What you are asked to do:
Please copy the lines below word for word, starting at the first line and ending at the line that contains "I want to click", and leave the pictures out of your copy.

Record extracts:
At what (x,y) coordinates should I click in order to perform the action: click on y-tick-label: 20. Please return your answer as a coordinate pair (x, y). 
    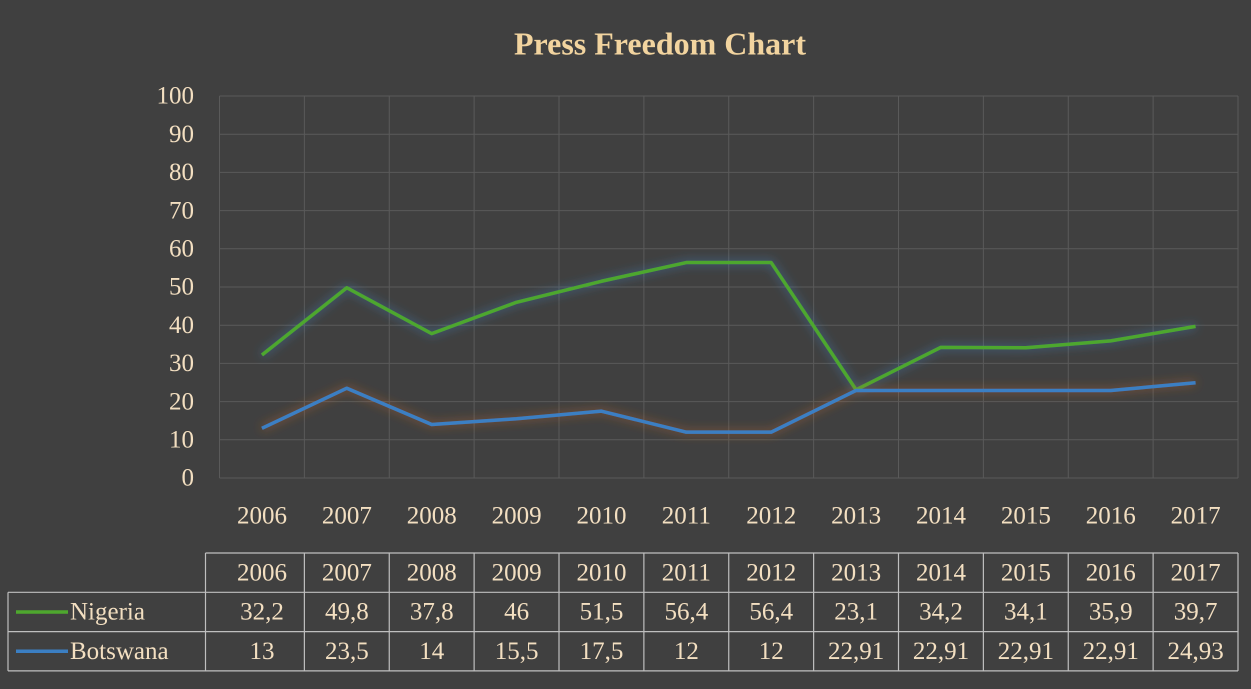
    Looking at the image, I should click on (182, 402).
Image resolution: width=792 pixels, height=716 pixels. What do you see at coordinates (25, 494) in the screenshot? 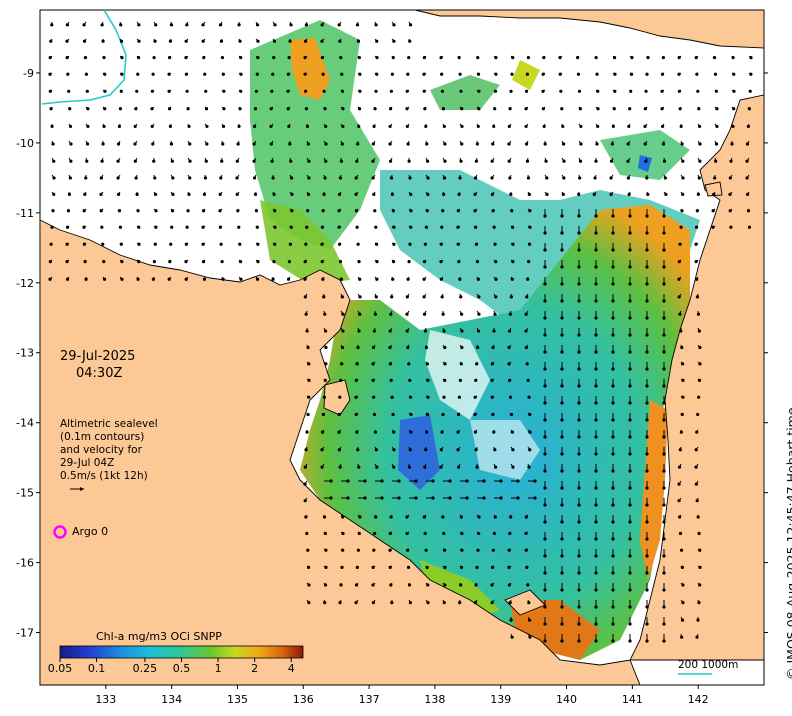
I see `lat-tick-label: -15` at bounding box center [25, 494].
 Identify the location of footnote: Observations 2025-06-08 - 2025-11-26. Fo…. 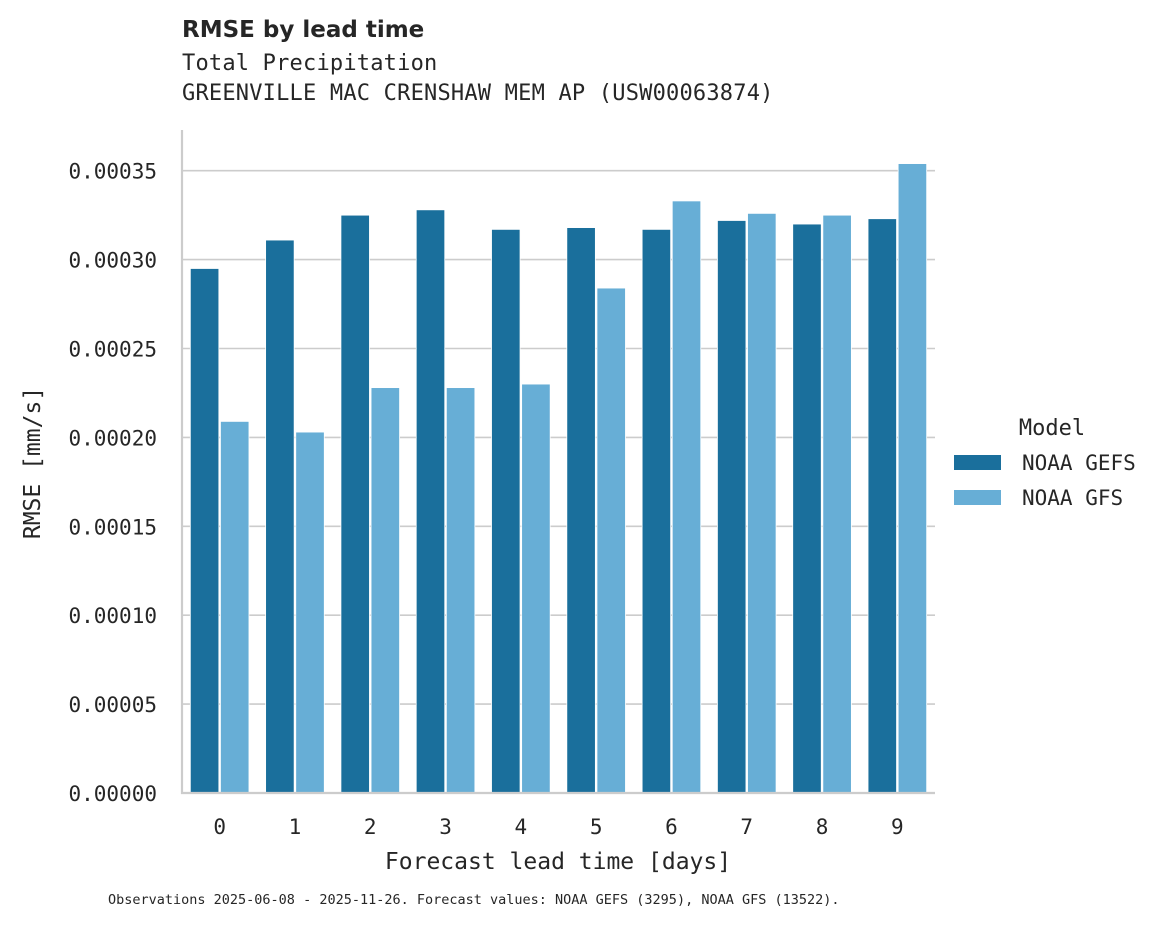
(474, 900).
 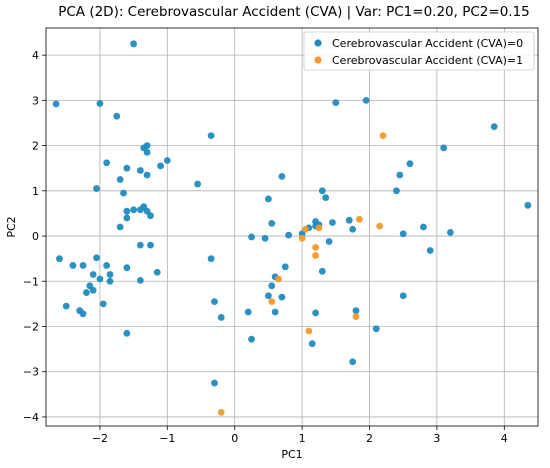 I want to click on legend-label-cva-0: Cerebrovascular Accident (CVA)=0, so click(x=428, y=44).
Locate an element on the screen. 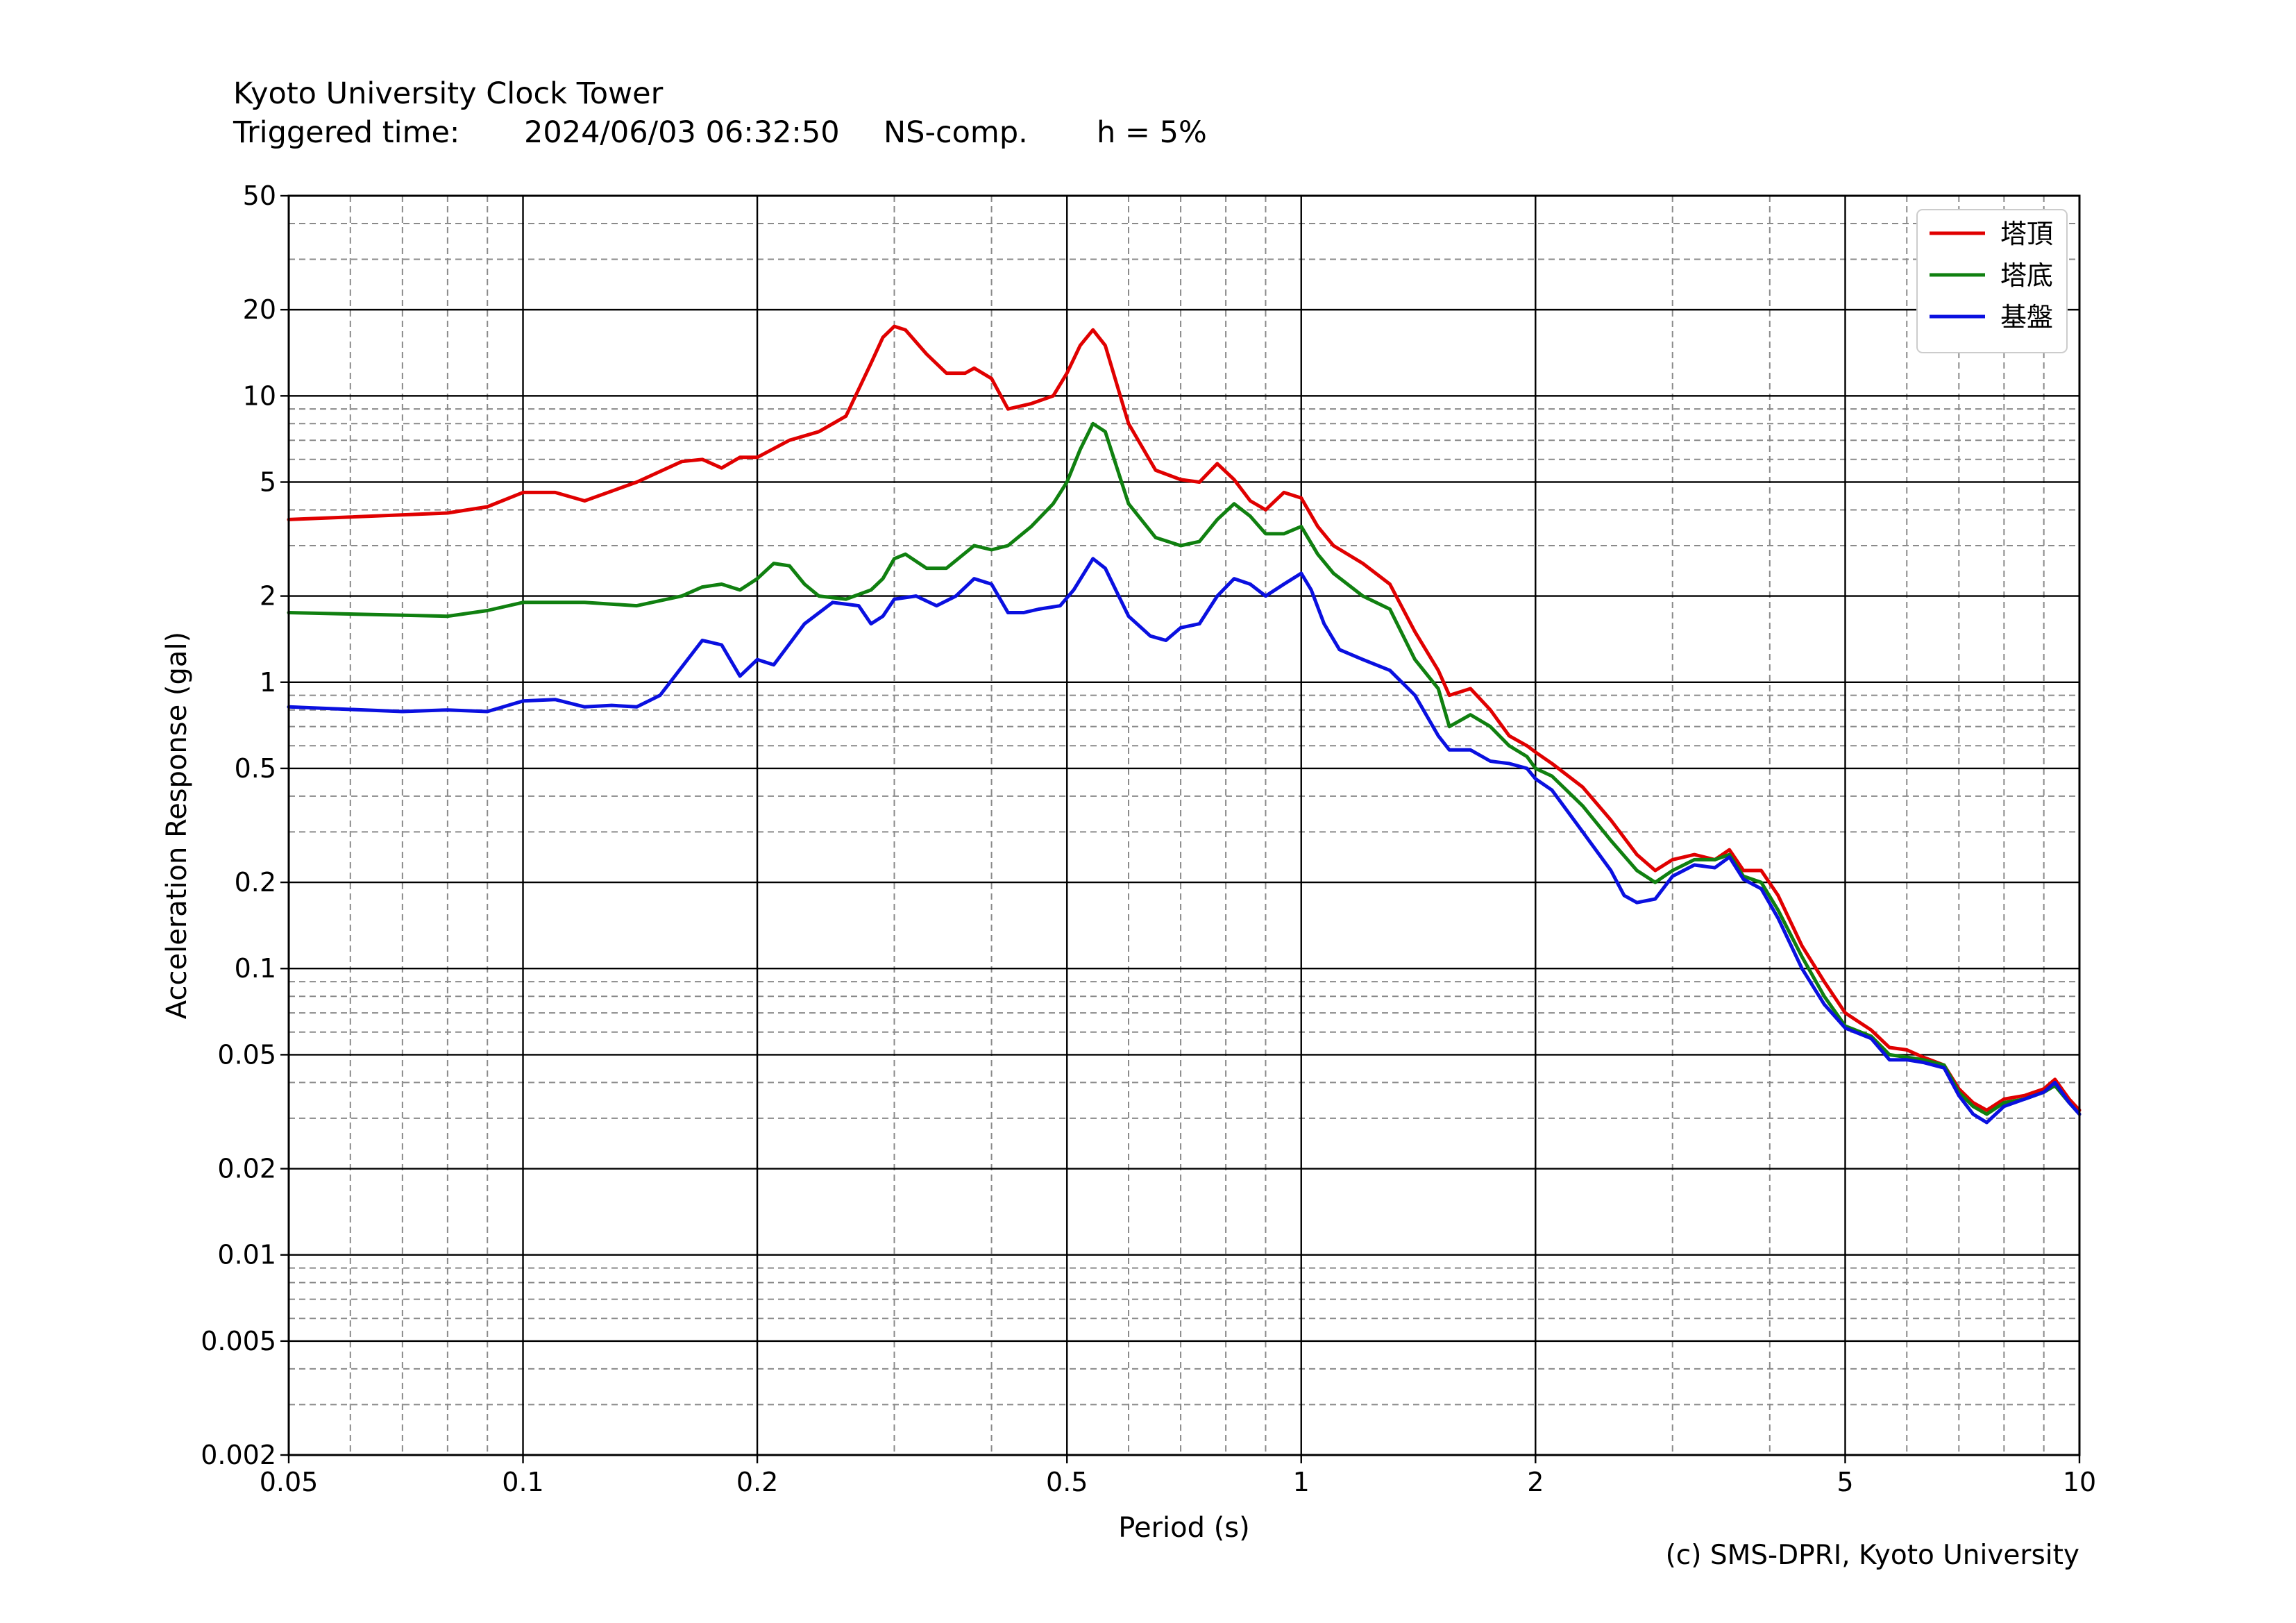 Image resolution: width=2296 pixels, height=1623 pixels. x-axis-ticks: 0.05 0.1 0.2 0.5 1 2 5 10 is located at coordinates (1178, 1476).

Result of the task:
At what (x,y) coordinates should I click in order to perform the action: click on y-tick-label: 20. Please return your answer as a coordinate pair (x, y). 
    Looking at the image, I should click on (182, 402).
Image resolution: width=792 pixels, height=716 pixels. What do you see at coordinates (25, 494) in the screenshot? 
I see `lat-tick-label: -15` at bounding box center [25, 494].
 Identify the location of footnote: Observations 2025-06-08 - 2025-11-26. Fo…. 
(474, 900).
  I want to click on legend-label-cva-0: Cerebrovascular Accident (CVA)=0, so click(x=428, y=44).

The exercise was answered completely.